Kugaruk kepalaku kasar, masih juga mata ini rasanya berat, meski sudah jauh lebih baik dari minggu lalu. Skenarioku sendiri sudah beres, tapi pekerjaanku sebagai asisten Taki-san tentunya hanya akan tamat jika aku.. mengundurkan diri.
Sebelum beranjak ke kamar mandi, aku terduduk di pinggir ranjang, menatap kosong cermin kamar. Miyata Junpei, 26 tahun, bujangan yang tinggal berdua dengan ibunya. Sudah dua minggu tidak cukur janggut, sudah dua bulan lebih tidak merapikan rambut. Mungkin mantan penggemarku juga tidak akan mengenaliku jika berpapasan di jalan. Kadang aku tak percaya bahwa aku pernah menjalani kehidupan menjadi idola itu. Tiada yang kusesali dari pensiun dini, tapi aku tak bisa berhenti mereka-reka, kiranya apa yang bakal terjadi jika Hisui tidak pergi?
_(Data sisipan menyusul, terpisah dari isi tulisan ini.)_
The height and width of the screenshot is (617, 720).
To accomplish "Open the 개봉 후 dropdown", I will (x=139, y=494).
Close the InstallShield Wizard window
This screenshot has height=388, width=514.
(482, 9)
"Junpei? Sudah bangun, nak?" Ibu mengetuk pintu kamarku pelan, selang beberapa detik ia masuk tanpa menunggu jawaban. "Ibu sudah siapkan sarapan di meja makan. Hari ini kamu pulang pukul berapa?"
Aku melirik ibuku yang sudah berpakaian rapi dengan gaya monokrom. Sudah dapat kuduga kalau setelah ini ia akan pergi ke 'perkumpulan relijius' mencurigakan itu. "Mungkin hari ini bakal menginap di apartemen Taki-san."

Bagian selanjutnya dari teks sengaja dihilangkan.